■ What to do ■
1 > Reproduce word for word the part of the parenting book review that opens with the words containing "When Jane was" and closes with "are my impressions.".
2 > Translate this sentence from the parenting book review into Spanish: "His primary thesis is that children are more responsive when parents address feelings before rushing to punish or lecture."
3 > Write what comes next in the parenting book review, picking up after its final sentence.

── Text shown ──

When Jane was born I felt a tad ignorant about parenting; but I figured I had time to learn. Two children later and with Jane having turned 5 I am more concerned about my parenting skills. My wise mother suggested reading Between Parent and Child by Dr. Haim Ginott. "It would probably be more useful than those economics books you've been reading," she said. Taliatha and I just finished it and although I'm not terribly well read in this genre here are my impressions.
First, I'm pleased to report that unlike some parenting books and magazines Between Parent and Child doesn't offer gimmicky advice for problems that usually just go away. (Why won't my precious angel sleep through the night? How do I get enough ME time? How can I help my kid read by age 3?) Instead, Dr. Ginott presents principles for interacting with your children that can be adapted to different situations. His primary thesis is that children are more responsive when parents address feelings before rushing to punish or lecture. The book gives numerous examples of common conflicts and useful tactics for resolving them. These include problems with eating, homework, siblings, bedtime, etc. For example, what do you do if your kid wants something at the store but you don't want to get it? First, don't try and convince little Timmy that he already has enough toys or that it's too expensive. This will just lead to counter arguments. Kids quickly learn how to try and get what they want. Instead, acknowledge Timmy's feelings. "Yeah, that would be so much fun if we could play with that toy! I like it too!" Often just validating your child's wish will fulfill their need and you may not even have to state the obvious: you're not going to buy the toy. That's the idea anyway, I'll have to let you know how it goes in practice.

───
── Data section ──

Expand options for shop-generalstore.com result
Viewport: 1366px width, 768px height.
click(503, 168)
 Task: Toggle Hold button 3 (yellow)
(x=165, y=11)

───
── Data section ──

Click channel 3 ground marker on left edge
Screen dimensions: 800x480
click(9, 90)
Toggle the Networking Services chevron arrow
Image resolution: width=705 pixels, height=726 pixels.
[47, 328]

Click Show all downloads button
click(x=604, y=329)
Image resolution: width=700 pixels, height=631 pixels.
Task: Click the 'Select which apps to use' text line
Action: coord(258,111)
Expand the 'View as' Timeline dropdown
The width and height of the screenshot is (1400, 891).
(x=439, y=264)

───
── Data section ──

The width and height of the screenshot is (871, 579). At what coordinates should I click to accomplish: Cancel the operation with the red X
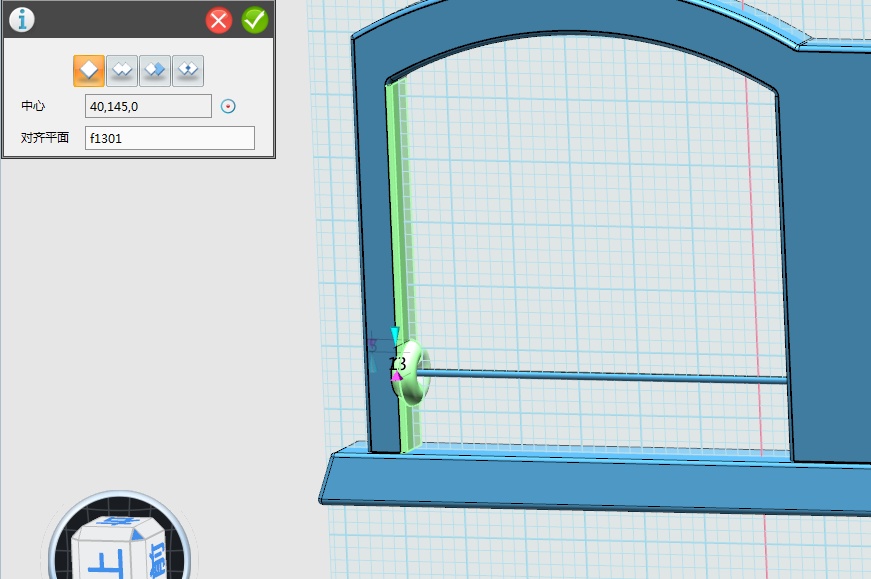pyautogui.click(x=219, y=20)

───

■ Responses ■
1 >
When Jane was born I felt a tad ignorant about parenting; but I figured I had time to learn. Two children later and with Jane having turned 5 I am more concerned about my parenting skills. My wise mother suggested reading Between Parent and Child by Dr. Haim Ginott. "It would probably be more useful than those economics books you've been reading," she said. Taliatha and I just finished it and although I'm not terribly well read in this genre here are my impressions.

2 > Su tesis principal es que los niños son más receptivos cuando los padres atienden sus sentimientos antes de apresurarse a castigarlos o sermonearlos.

3 >
Another part of the book that was helpful for me was the discussion on parents' emotions. Before reading this book my approach to conflicts has been, "I need more patience. If I can just not get angry everything will be fine." The problem was that I didn't have a strategy for when my patience did run out. Instead of yelling or angrily tossing the perpetrator into time out, Dr. Ginott recommends expressing in simple words how their behavior makes you feel. Emphatically express your frustration in words and focus on the behavior, not the child. "It makes me very upset when you push her," not "Why are you so mean to her?" This provides a constructive outlet when I'm upset and it models for my children how to resolve angry feelings through talking rather than yelling or fighting. This doesn't mean that you remove consequences. What it does do is allow you to resolve your emotions first so you don't dispense discipline hastily or angrily.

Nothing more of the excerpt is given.